* **What to do**
Nothing but the lines from the start of the entries below through the line containing "Open the share/export icon in the toolbar" should appear in the answer, copied exactly and free of pictures.

* **Working data**

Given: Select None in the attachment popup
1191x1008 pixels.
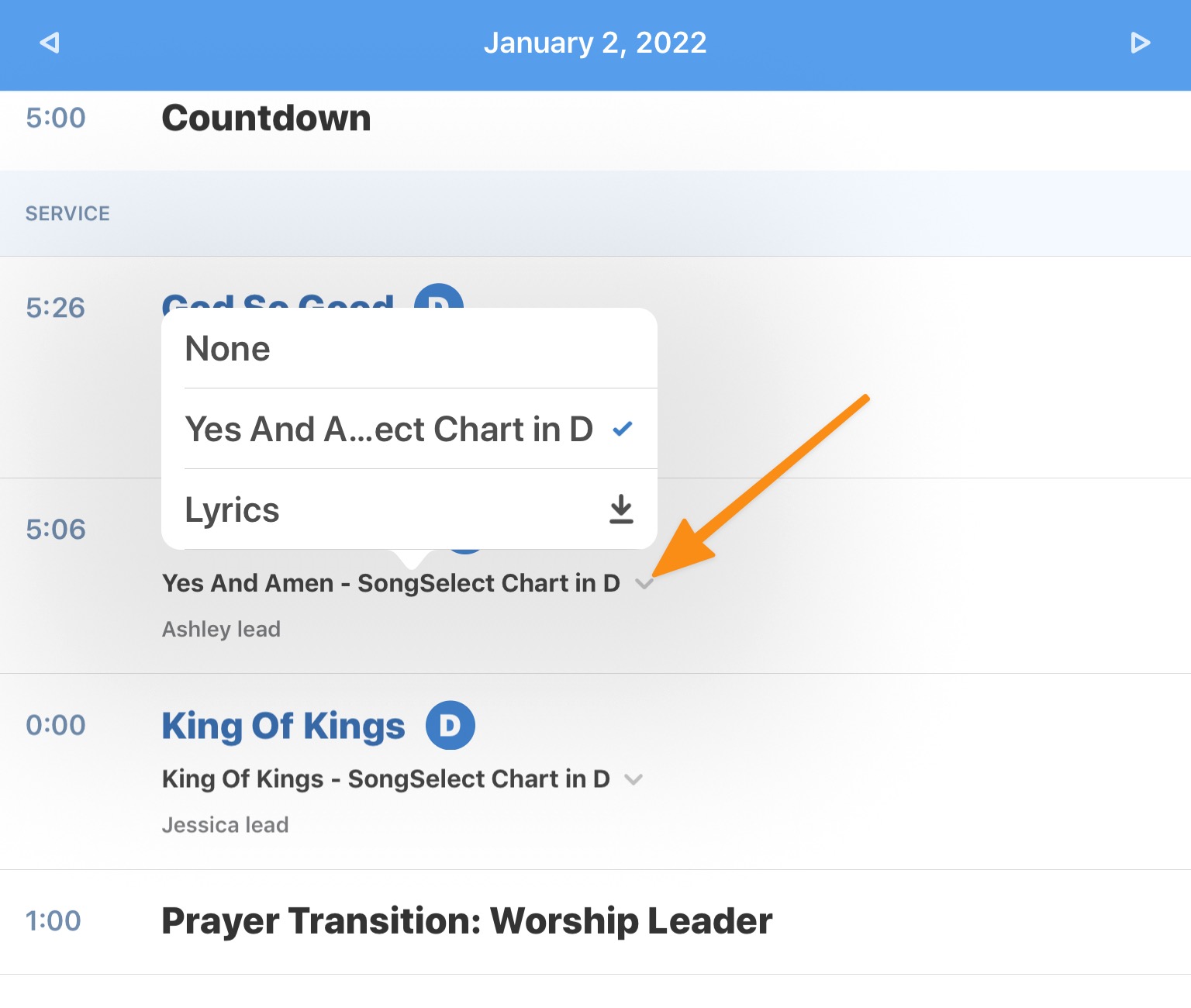Looking at the screenshot, I should click(409, 348).
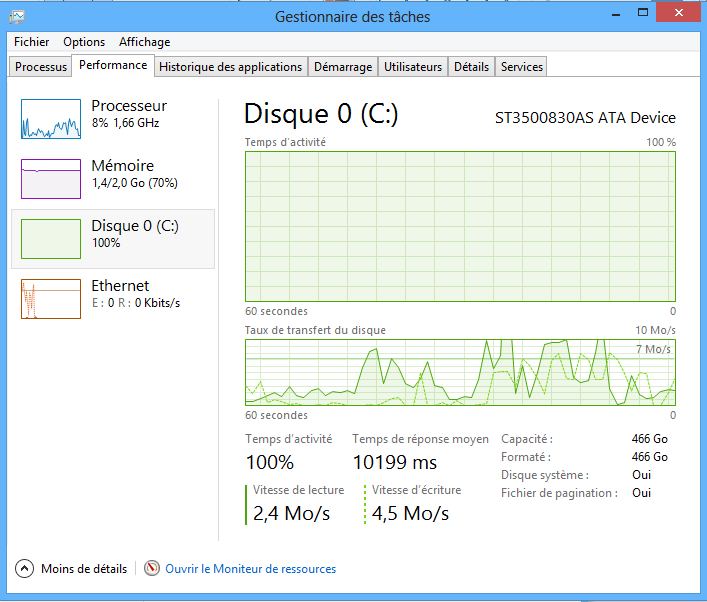The height and width of the screenshot is (602, 707).
Task: Open the Options menu
Action: pyautogui.click(x=84, y=42)
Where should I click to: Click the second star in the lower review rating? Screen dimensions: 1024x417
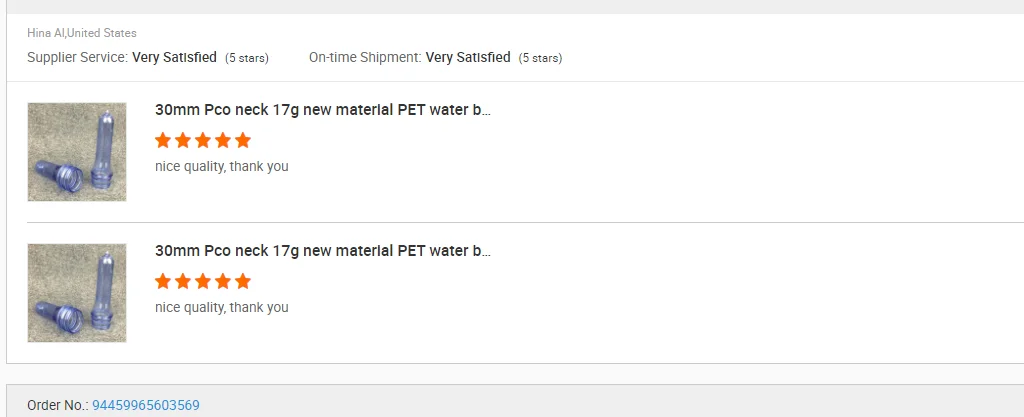pyautogui.click(x=183, y=281)
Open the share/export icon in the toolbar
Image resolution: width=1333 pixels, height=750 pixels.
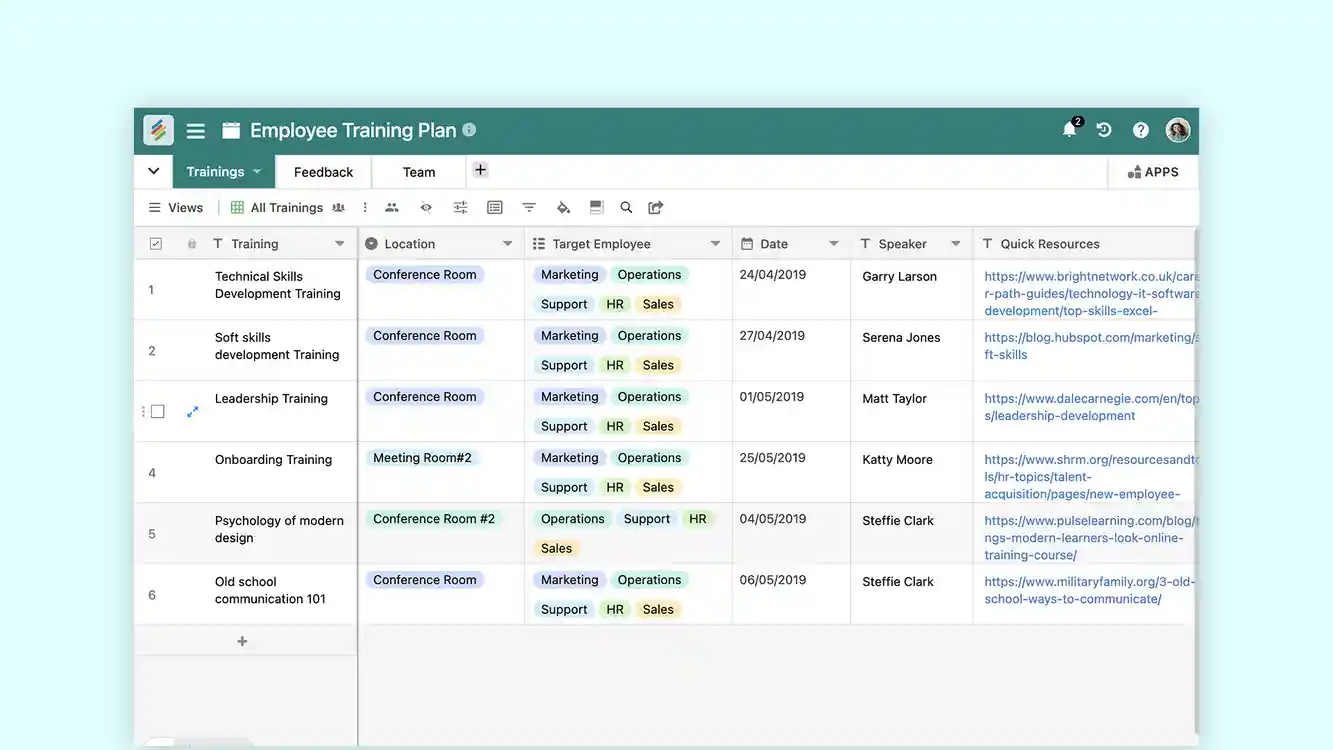656,207
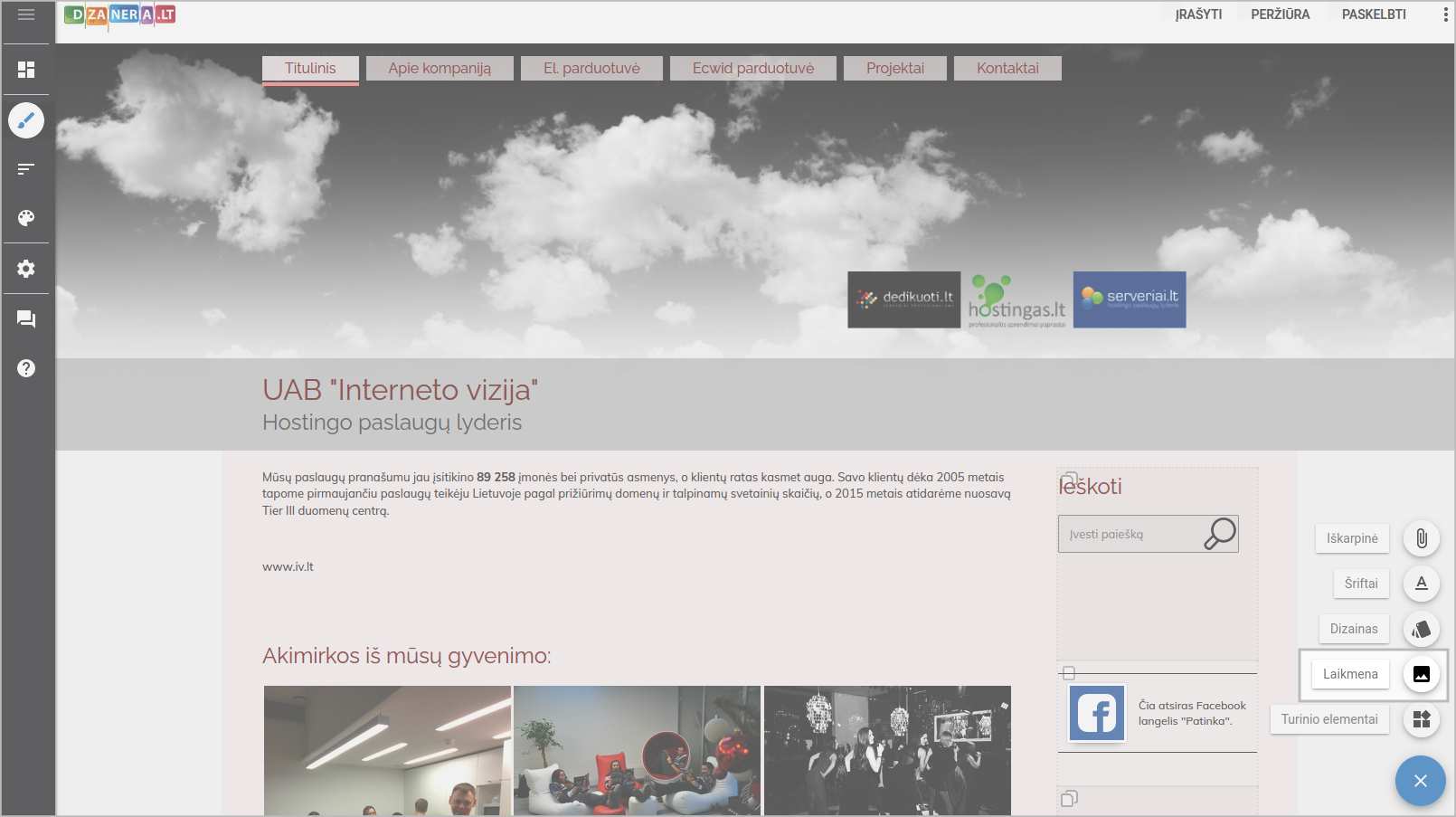Open the Turinio elementai widgets icon
Screen dimensions: 1456x817
1421,719
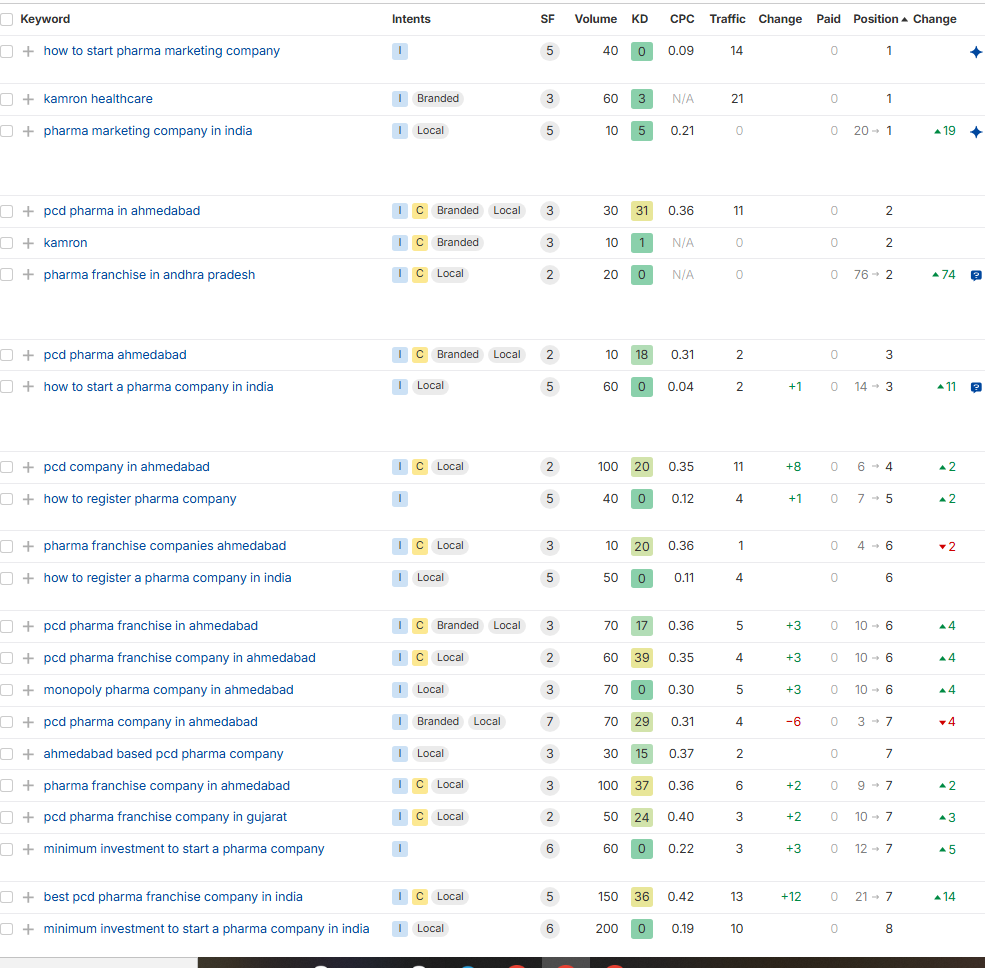Click plus icon beside "best pcd pharma franchise company in india"
Screen dimensions: 985x968
tap(28, 897)
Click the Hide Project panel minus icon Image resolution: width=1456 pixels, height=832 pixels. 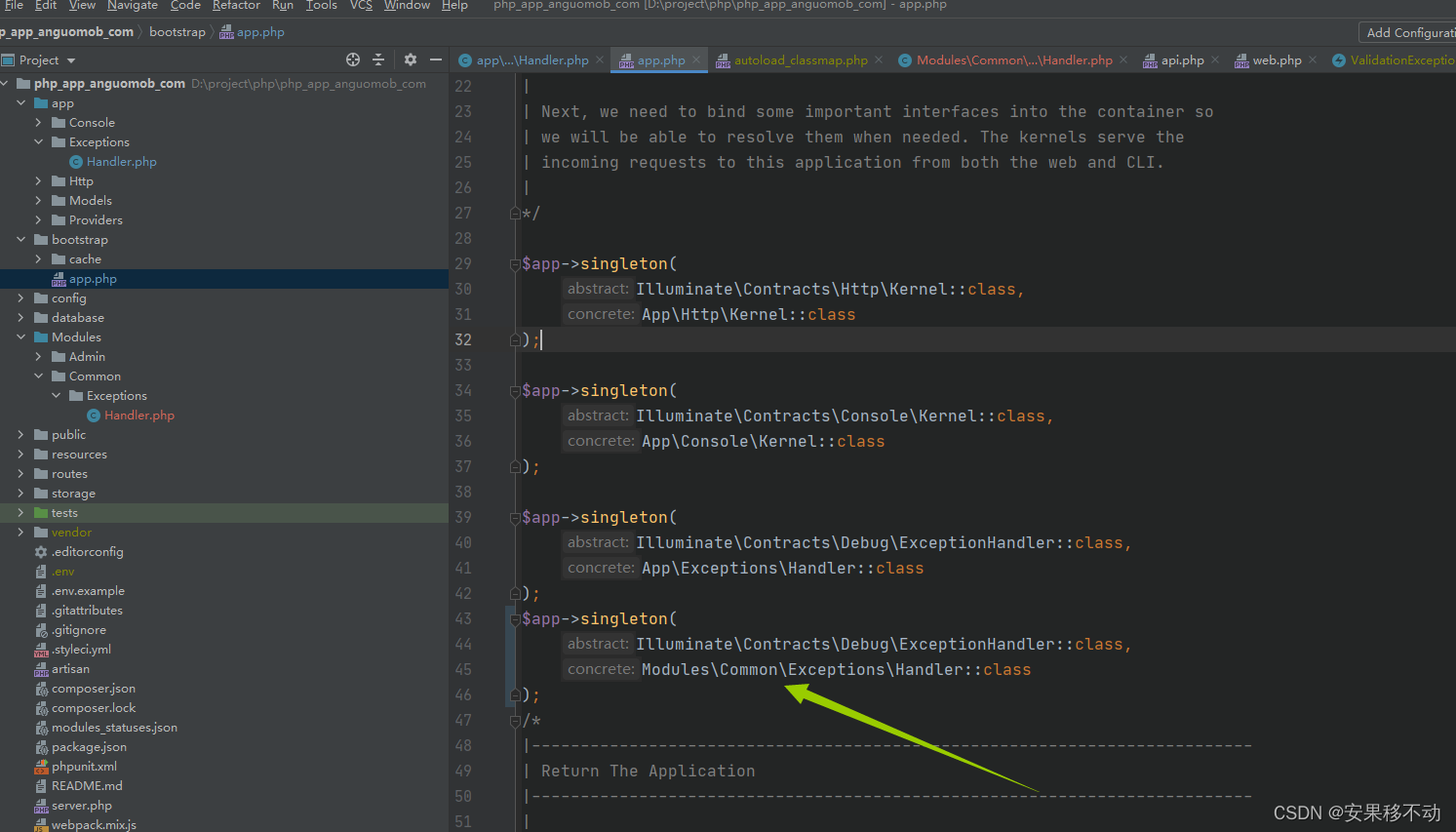[x=435, y=59]
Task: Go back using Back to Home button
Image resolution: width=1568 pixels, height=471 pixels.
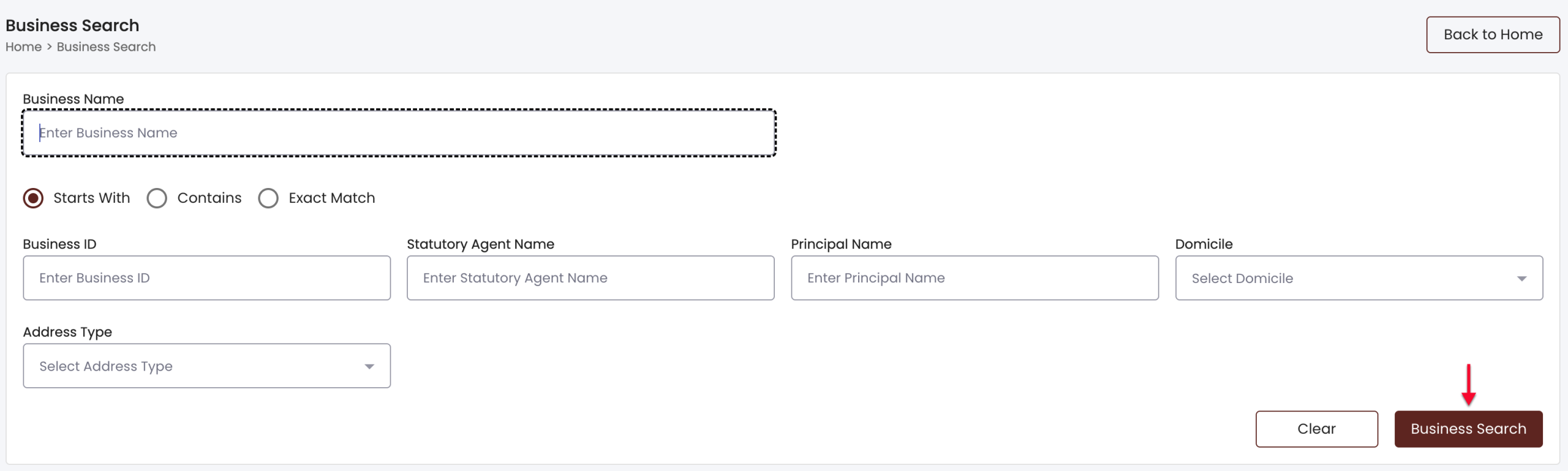Action: 1493,35
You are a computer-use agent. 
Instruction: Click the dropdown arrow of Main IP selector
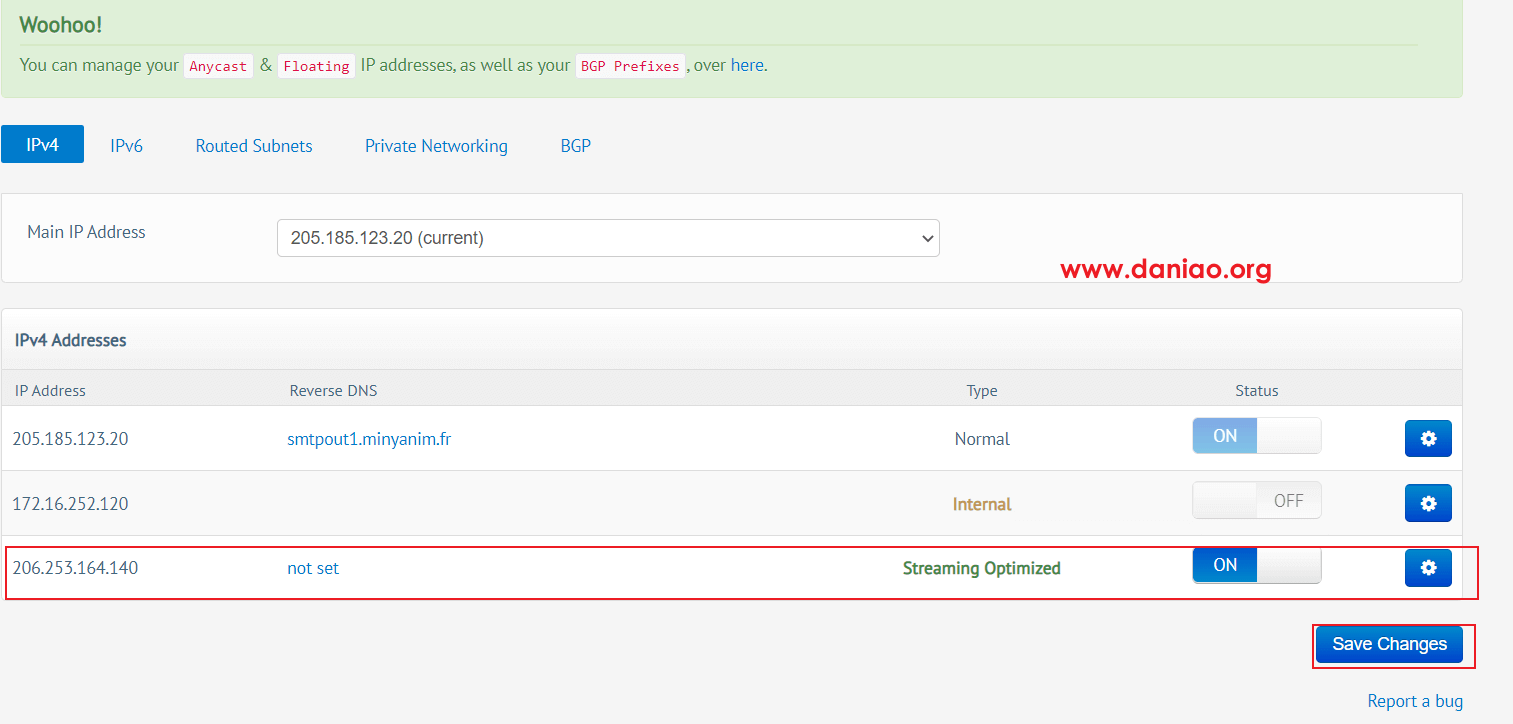coord(927,238)
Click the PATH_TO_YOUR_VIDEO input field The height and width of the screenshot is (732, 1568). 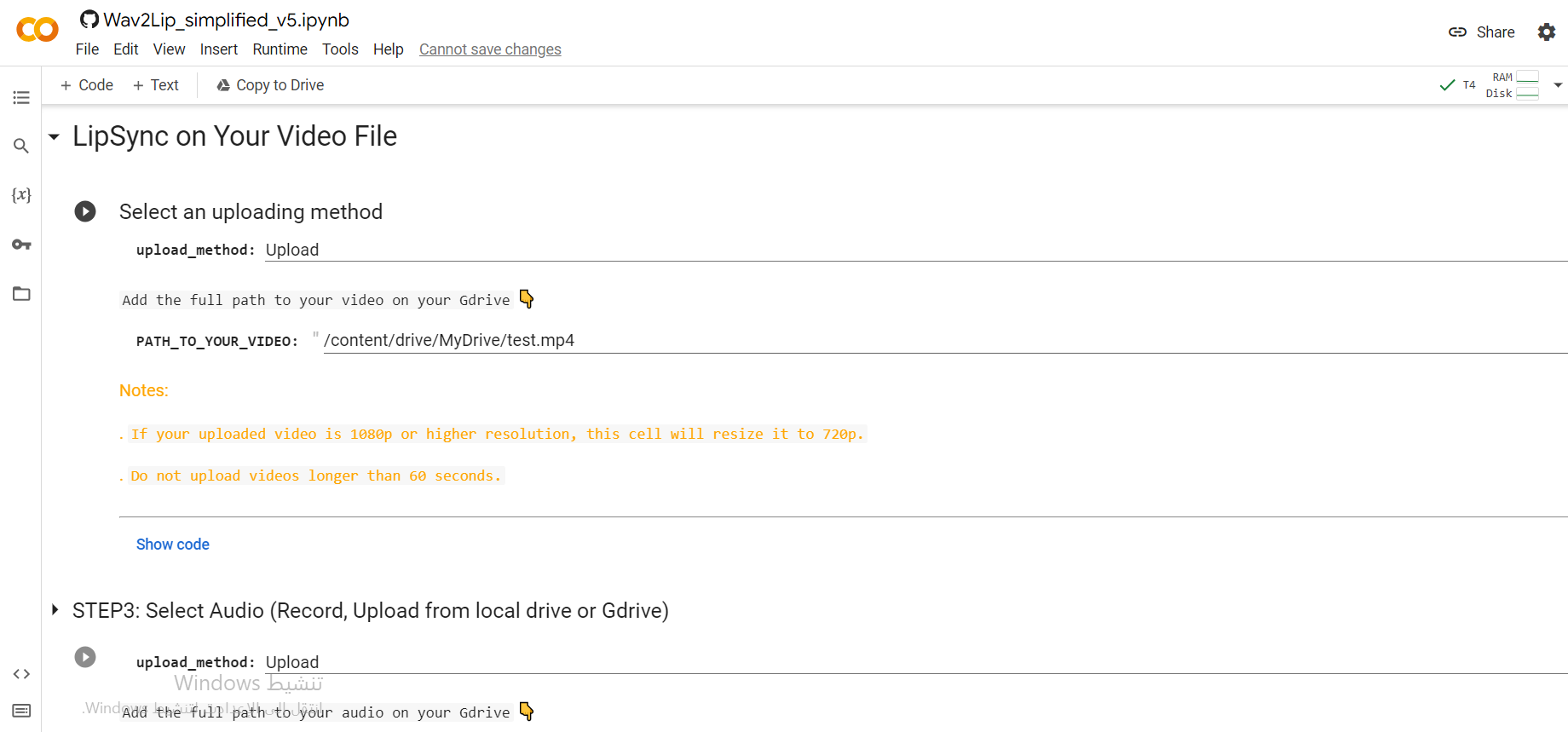coord(937,340)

* **Your solution**
Given: Select None in the attachment popup
1191x1008 pixels.
Looking at the screenshot, I should click(409, 348).
The height and width of the screenshot is (602, 707).
Task: Open the Options menu
Action: pyautogui.click(x=84, y=42)
Where should I click to: Click the second star in the lower review rating? Screen dimensions: 1024x417
pyautogui.click(x=183, y=281)
Open the share/export icon in the toolbar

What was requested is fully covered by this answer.